Overview
WeightedReRanker combines scores from multiple vector fields using a weighted sum. Each vector field’s relevance score is normalized based on its metric type, then scaled by a user-provided weight. Final scores are summed across fields.
This reranker is specifically designed for multi-vector scenarios where query results from multiple vector fields need to be combined with configurable weights.
Constructor
from zvec import MetricType
from zvec.extension import WeightedReRanker
reranker = WeightedReRanker(
topn=10,
rerank_field=None,
metric=MetricType.L2,
weights={"title_vec": 2.0, "content_vec": 1.0}
)
Parameters
Number of top documents to return after reranking.
Ignored. This parameter exists for API consistency but has no effect.
metric
MetricType
default:"MetricType.L2"
Distance metric used for score normalization. Supported metrics: L2, IP (inner product), COSINE. Scores are normalized to [0, 1] range.
weights
dict[str, float] | None
default:"None"
Weight per vector field. Keys are vector field names, values are weight multipliers. Fields not listed use weight 1.0.
Properties
Weight mapping for vector fields.
Distance metric used for score normalization.
Number of top documents to return.
Methods
rerank()
def rerank(self, query_results: dict[str, list[Doc]]) -> list[Doc]
Combine scores from multiple vector fields using weighted sum.
Results per vector field. Keys are vector field names, values are lists of documents.
Re-ranked documents with combined scores in the score field.
Score Normalization
Raw distance/similarity scores are normalized to [0, 1] based on the metric type:
L2 (Euclidean Distance)
normalized_score = 1.0 - 2 * arctan(distance) / π
Smaller distances map to higher scores.
IP (Inner Product)
normalized_score = 0.5 + arctan(score) / π
Higher inner products map to higher scores.

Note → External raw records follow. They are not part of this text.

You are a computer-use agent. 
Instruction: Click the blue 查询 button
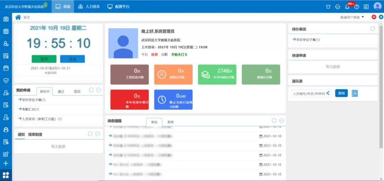(x=341, y=93)
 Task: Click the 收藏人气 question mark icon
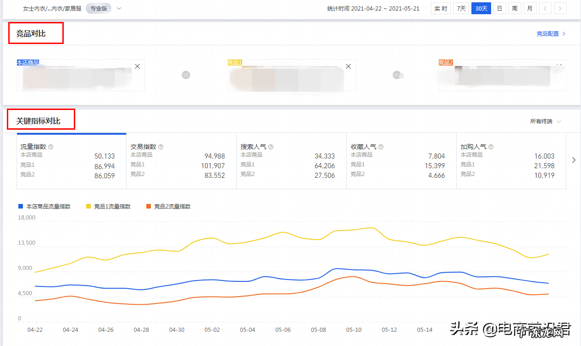point(381,147)
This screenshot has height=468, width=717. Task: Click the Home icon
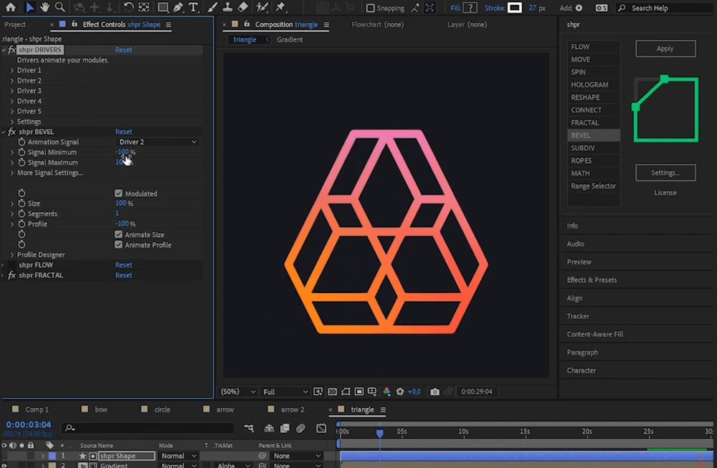tap(10, 8)
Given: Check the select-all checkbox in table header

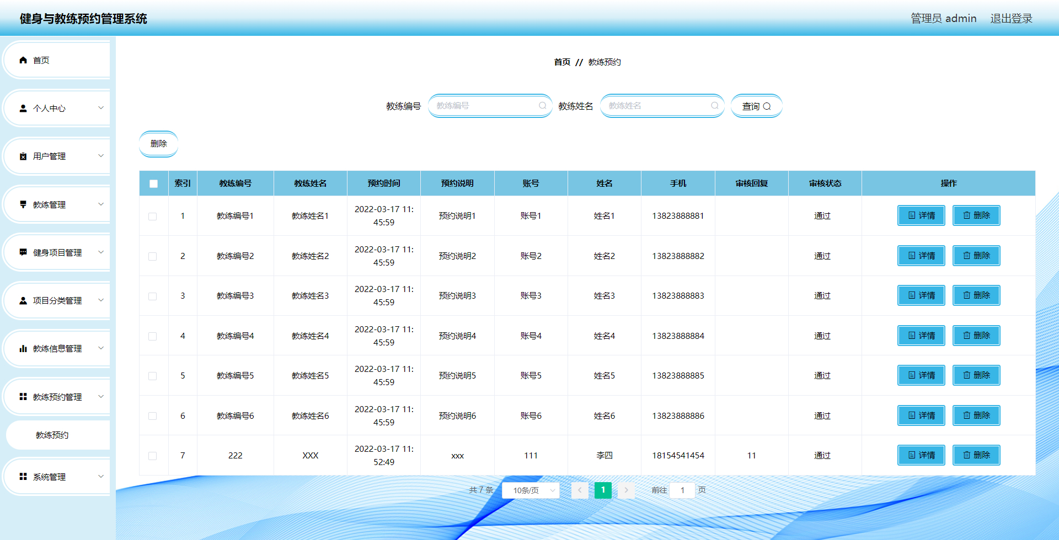Looking at the screenshot, I should tap(153, 183).
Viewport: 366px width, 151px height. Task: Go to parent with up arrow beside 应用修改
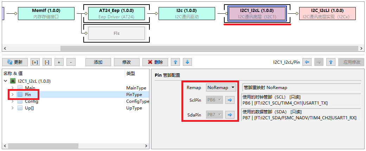tap(330, 62)
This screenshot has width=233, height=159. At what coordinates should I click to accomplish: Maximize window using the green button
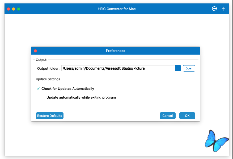pyautogui.click(x=19, y=9)
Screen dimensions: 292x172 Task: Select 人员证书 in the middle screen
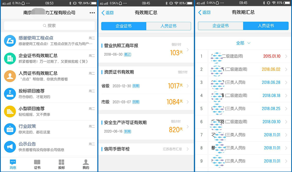pyautogui.click(x=168, y=26)
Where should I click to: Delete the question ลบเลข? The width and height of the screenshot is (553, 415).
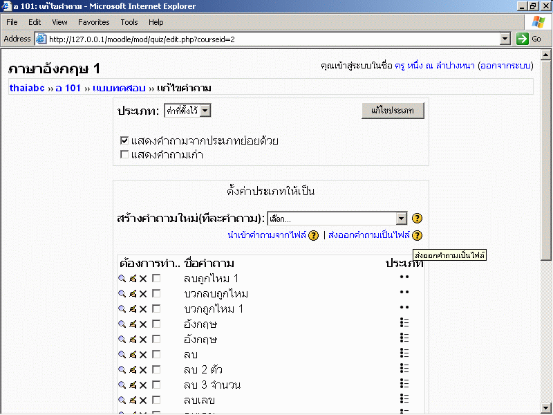click(x=143, y=400)
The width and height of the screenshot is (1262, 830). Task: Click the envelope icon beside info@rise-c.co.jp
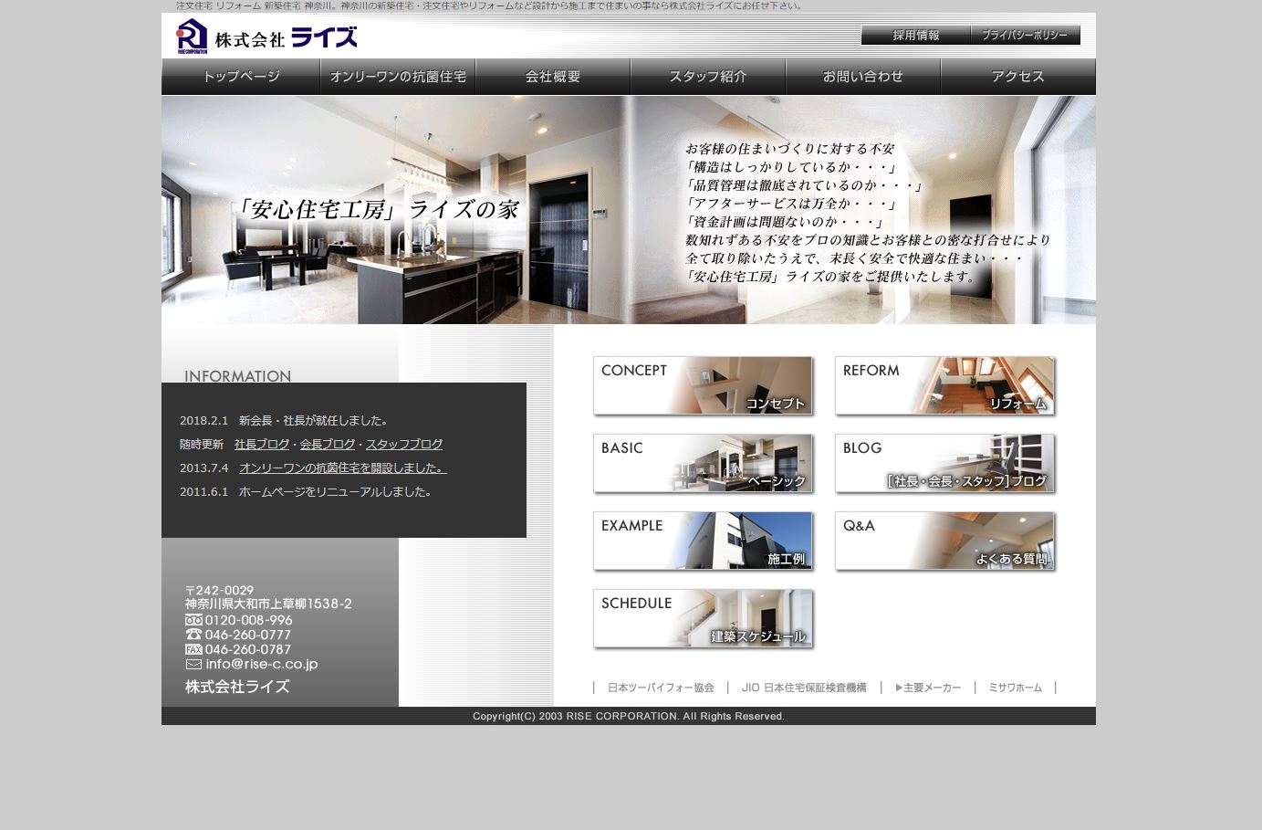tap(193, 665)
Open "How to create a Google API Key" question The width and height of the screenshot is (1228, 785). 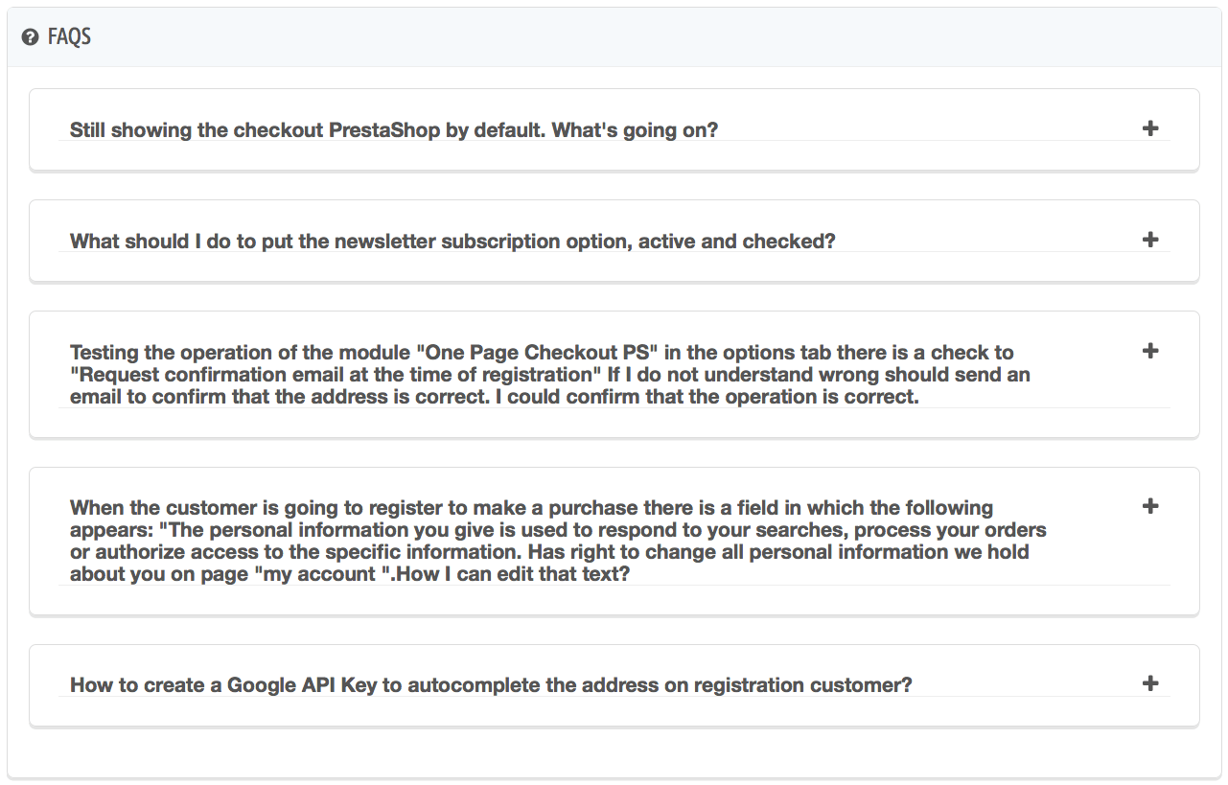490,685
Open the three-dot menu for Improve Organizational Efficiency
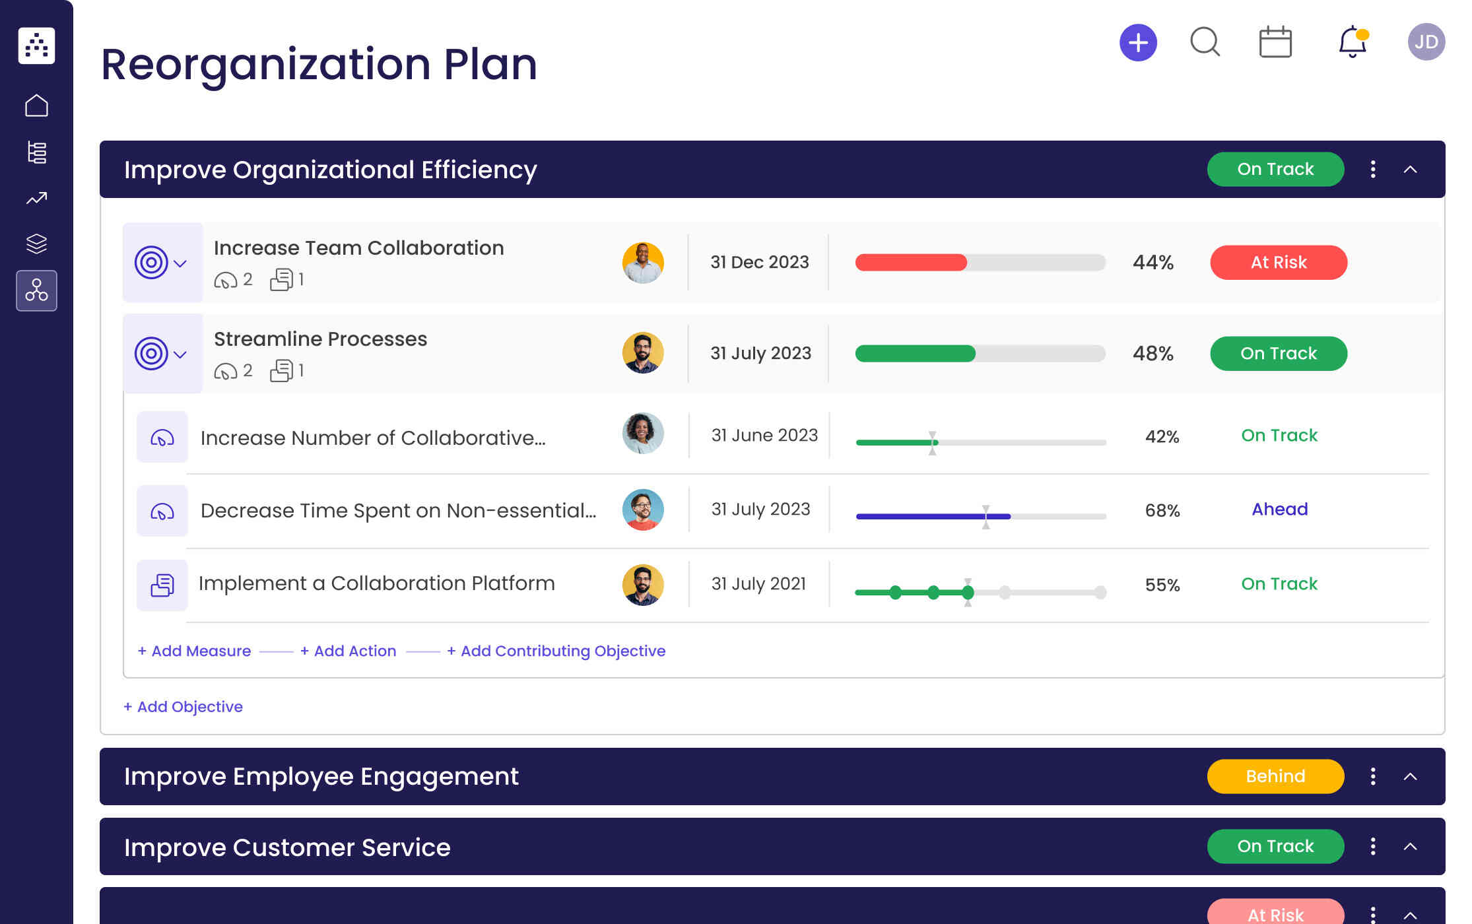 click(x=1373, y=168)
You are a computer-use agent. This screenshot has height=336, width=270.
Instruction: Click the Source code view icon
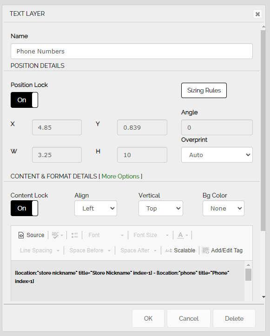tap(21, 235)
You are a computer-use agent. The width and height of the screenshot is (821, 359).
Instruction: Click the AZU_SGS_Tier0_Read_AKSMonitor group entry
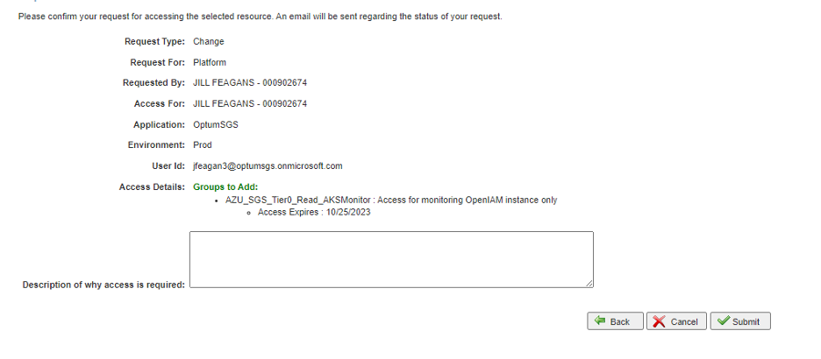point(390,200)
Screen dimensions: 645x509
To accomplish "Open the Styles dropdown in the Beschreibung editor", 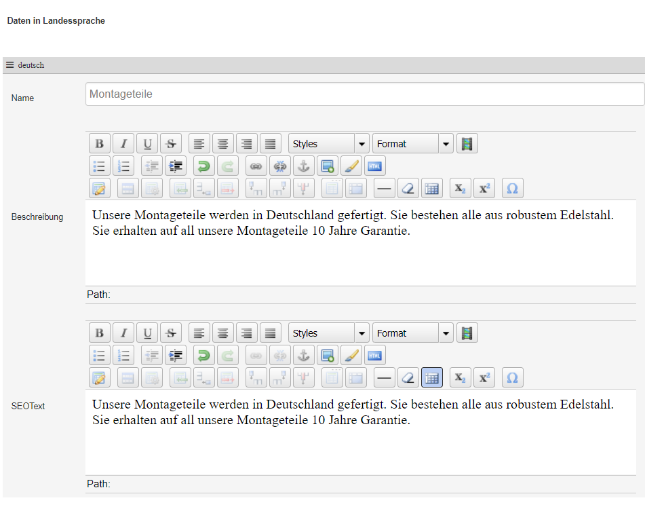I will [329, 144].
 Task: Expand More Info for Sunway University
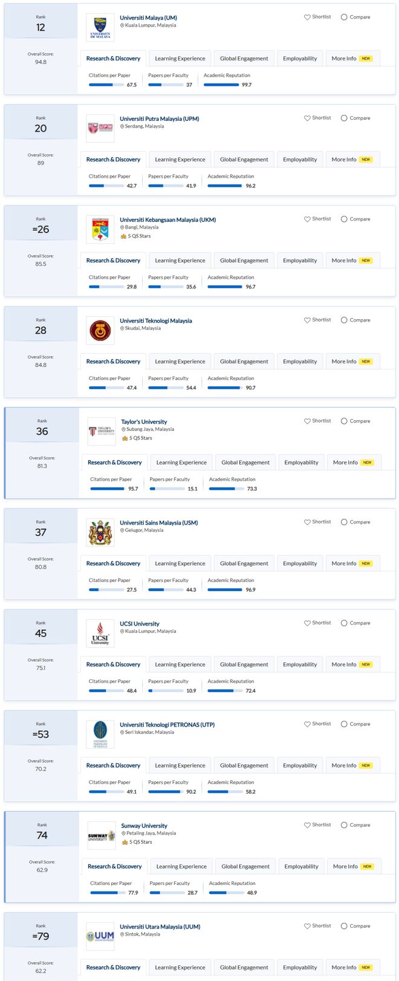coord(353,866)
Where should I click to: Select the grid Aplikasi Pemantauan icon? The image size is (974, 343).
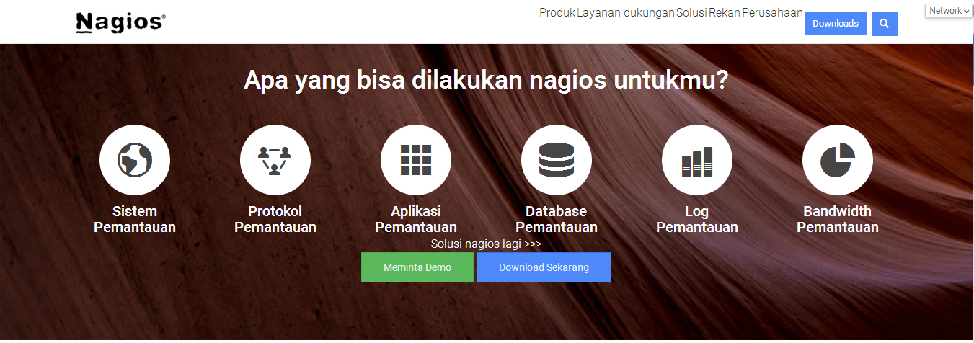pyautogui.click(x=416, y=160)
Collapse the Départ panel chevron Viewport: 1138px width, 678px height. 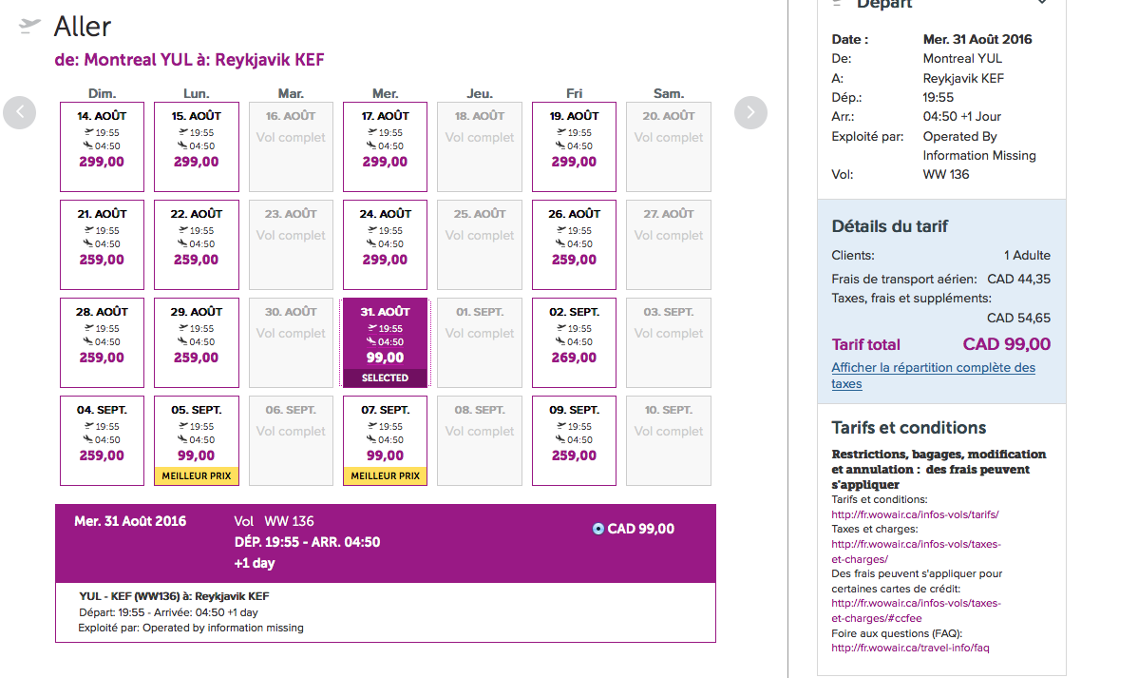(1042, 2)
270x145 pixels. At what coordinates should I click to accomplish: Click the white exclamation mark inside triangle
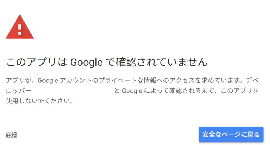pos(20,29)
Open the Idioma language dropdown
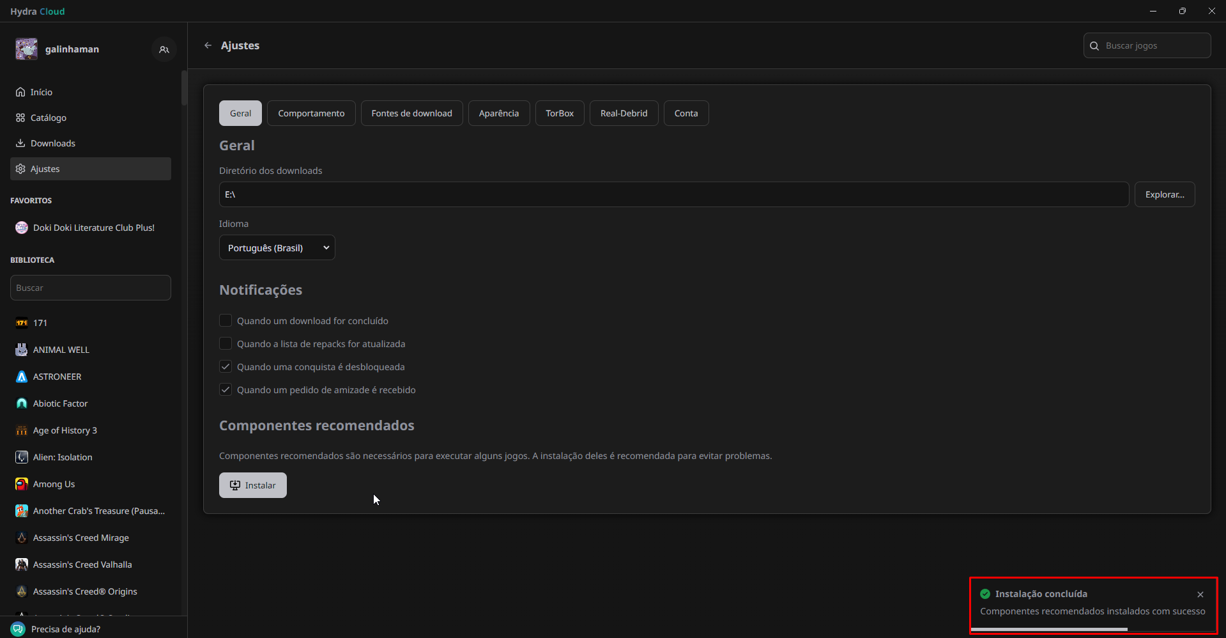Screen dimensions: 1226x638 (277, 248)
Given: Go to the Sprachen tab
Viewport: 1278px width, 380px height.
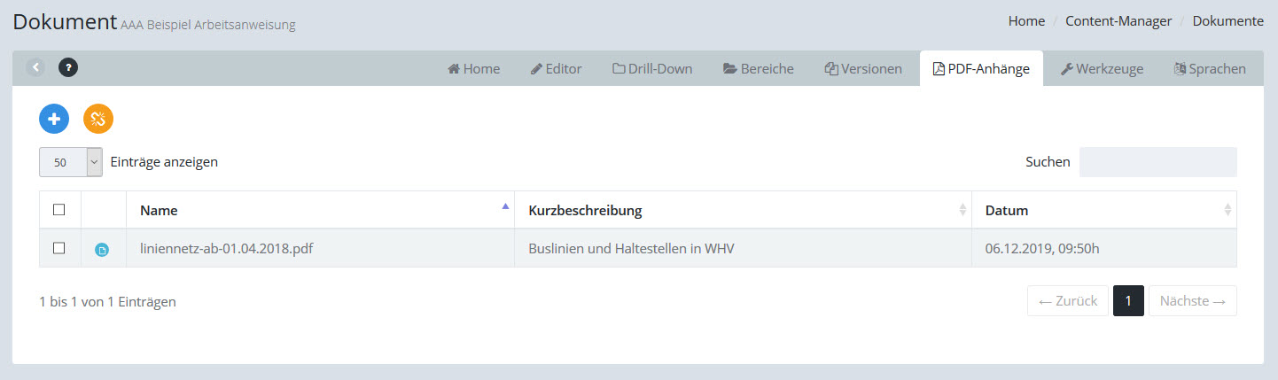Looking at the screenshot, I should coord(1210,69).
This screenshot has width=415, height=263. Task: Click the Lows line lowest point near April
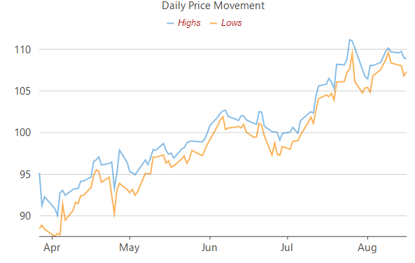click(55, 236)
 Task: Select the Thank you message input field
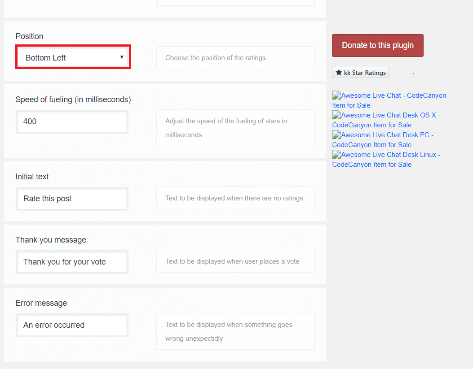(72, 262)
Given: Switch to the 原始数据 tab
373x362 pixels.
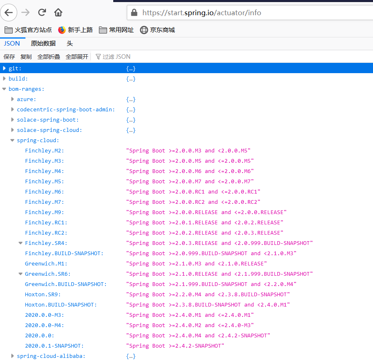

COSINE (Cosine Similarity)
normalized_score = 1.0 - distance / 2.0
Smaller cosine distances map to higher scores.
Usage Examples
Basic Weighted Search
from zvec import Collection, MetricType
from zvec.extension import WeightedReRanker
# Create collection
collection = Collection("articles")
# Title matches are 3x more important than content
reranker = WeightedReRanker(
topn=10,
metric=MetricType.COSINE,
weights={
"title_vec": 3.0,
"content_vec": 1.0
}
)
results = collection.query(
vectors={
"title_vec": title_embedding,
"content_vec": content_embedding
},
topn=20,
reranker=reranker
)
for doc in results:
print(f"ID: {doc.id}, Weighted Score: {doc.score:.4f}")
Dynamic Weight Adjustment
# Adjust weights based on query type
def get_reranker(query_type: str) -> WeightedReRanker:
if query_type == "navigational":
# Favor title matches for navigational queries
weights = {"title_vec": 5.0, "content_vec": 1.0, "tags_vec": 2.0}
elif query_type == "informational":
# Favor content for informational queries
weights = {"title_vec": 1.0, "content_vec": 4.0, "tags_vec": 1.5}
else:
# Balanced for other queries
weights = {"title_vec": 1.5, "content_vec": 2.0, "tags_vec": 1.0}
return WeightedReRanker(
topn=10,
metric=MetricType.COSINE,
weights=weights
)
reranker = get_reranker("navigational")
results = collection.query(
vectors=query_vectors,
reranker=reranker
)
# When no weights specified, all fields have weight 1.0
reranker = WeightedReRanker(
topn=10,
metric=MetricType.L2
)
results = collection.query(
vectors={
"vec1": embedding1,
"vec2": embedding2,
"vec3": embedding3
},
reranker=reranker
)
How It Works
- Normalize Scores: Convert raw distance/similarity scores to [0, 1] range
- Apply Weights: Multiply normalized scores by field weights
- Sum Scores: For each document, sum weighted scores across all fields
- Rank: Return top
n documents by combined score
Example
Given query results with COSINE metric:
query_results = {
"title_vec": [Doc(id="A", score=0.1), Doc(id="B", score=0.3)],
"content_vec": [Doc(id="A", score=0.2), Doc(id="C", score=0.15)]
}
weights = {"title_vec": 2.0, "content_vec": 1.0}
Normalized and weighted scores:
- doc_A:
(1 - 0.1/2) * 2.0 + (1 - 0.2/2) * 1.0 = 1.9 + 0.9 = 2.8
- doc_B:
(1 - 0.3/2) * 2.0 = 1.7
- doc_C:
(1 - 0.15/2) * 1.0 = 0.925
Final ranking: doc_A, doc_B, doc_C
When to Use Weighted Reranking
Use WeightedReRanker when:
- Different vector fields have different importance
- You have domain knowledge about field weights
- You need fine-grained control over score combination
- Working with multi-vector hybrid search
Consider alternatives when:
- All fields have equal importance (use RrfReRanker)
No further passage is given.